[Provided data — start]
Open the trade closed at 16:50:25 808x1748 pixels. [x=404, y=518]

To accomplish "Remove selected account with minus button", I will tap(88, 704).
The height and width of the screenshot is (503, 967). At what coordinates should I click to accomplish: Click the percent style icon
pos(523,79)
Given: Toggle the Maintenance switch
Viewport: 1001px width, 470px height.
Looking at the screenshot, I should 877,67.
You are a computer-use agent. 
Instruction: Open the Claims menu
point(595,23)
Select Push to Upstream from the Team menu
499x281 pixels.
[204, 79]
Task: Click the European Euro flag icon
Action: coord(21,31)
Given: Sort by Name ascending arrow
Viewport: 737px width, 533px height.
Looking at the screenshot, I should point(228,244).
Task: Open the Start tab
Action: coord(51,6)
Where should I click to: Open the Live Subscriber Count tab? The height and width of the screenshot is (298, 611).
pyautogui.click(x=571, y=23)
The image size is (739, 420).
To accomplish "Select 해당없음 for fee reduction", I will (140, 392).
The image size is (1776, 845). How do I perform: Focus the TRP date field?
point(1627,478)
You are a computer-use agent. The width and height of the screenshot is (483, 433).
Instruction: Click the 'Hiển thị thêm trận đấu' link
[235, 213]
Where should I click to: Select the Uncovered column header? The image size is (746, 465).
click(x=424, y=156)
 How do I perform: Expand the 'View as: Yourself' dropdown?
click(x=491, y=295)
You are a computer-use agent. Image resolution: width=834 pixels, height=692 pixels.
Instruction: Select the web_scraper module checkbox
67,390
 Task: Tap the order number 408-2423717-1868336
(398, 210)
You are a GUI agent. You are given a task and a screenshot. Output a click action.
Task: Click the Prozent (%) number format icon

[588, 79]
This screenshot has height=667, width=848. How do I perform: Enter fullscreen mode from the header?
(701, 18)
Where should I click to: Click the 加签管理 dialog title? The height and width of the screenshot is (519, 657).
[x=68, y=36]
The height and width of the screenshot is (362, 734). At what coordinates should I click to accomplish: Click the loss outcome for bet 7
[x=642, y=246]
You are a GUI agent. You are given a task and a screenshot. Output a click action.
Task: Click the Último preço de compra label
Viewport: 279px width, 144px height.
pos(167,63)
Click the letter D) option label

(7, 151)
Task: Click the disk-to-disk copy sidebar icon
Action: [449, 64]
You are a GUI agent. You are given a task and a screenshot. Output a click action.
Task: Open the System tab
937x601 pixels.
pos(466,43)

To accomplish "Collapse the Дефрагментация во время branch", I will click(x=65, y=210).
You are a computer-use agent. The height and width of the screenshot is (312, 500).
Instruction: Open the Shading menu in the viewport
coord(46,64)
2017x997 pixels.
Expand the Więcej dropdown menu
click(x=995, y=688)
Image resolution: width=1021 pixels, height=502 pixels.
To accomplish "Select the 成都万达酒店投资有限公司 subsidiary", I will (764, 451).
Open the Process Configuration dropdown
[Provided data — finish]
Using the records above, please retype only the run of lines from the line holding "Where should I click to: Select" through the last line, both ends included.

**Finished task**.
Where should I click to: Select the Uncovered column header? The image size is (746, 465).
click(x=424, y=156)
 How do I perform: Expand the 'View as: Yourself' dropdown?
click(x=491, y=295)
You are a computer-use agent. Image resolution: width=834 pixels, height=692 pixels.
Instruction: Select the web_scraper module checkbox
67,390
 Task: Tap the order number 408-2423717-1868336
(398, 210)
You are a GUI agent. You are given a task and a screenshot. Output a click action.
Task: Click the Prozent (%) number format icon

[588, 79]
This screenshot has height=667, width=848. How do I perform: Enter fullscreen mode from the header?
(701, 18)
Where should I click to: Click the 加签管理 dialog title? The height and width of the screenshot is (519, 657).
[x=68, y=36]
The height and width of the screenshot is (362, 734). At what coordinates should I click to accomplish: Click the loss outcome for bet 7
[x=642, y=246]
You are a GUI agent. You are given a task and a screenshot. Output a click action.
Task: Click the Último preço de compra label
Viewport: 279px width, 144px height.
pos(167,63)
Click the letter D) option label

(7, 151)
Task: Click the disk-to-disk copy sidebar icon
Action: [449, 64]
You are a GUI agent. You are given a task and a screenshot. Output a click action.
Task: Open the System tab
937x601 pixels.
pos(466,43)

To accomplish "Collapse the Дефрагментация во время branch", I will click(x=65, y=210).
You are a computer-use agent. The height and width of the screenshot is (312, 500).
Instruction: Open the Shading menu in the viewport
coord(46,64)
2017x997 pixels.
Expand the Więcej dropdown menu
click(x=995, y=688)
Image resolution: width=1021 pixels, height=502 pixels.
To accomplish "Select the 成都万达酒店投资有限公司 subsidiary", I will (764, 451).
Open the Process Configuration dropdown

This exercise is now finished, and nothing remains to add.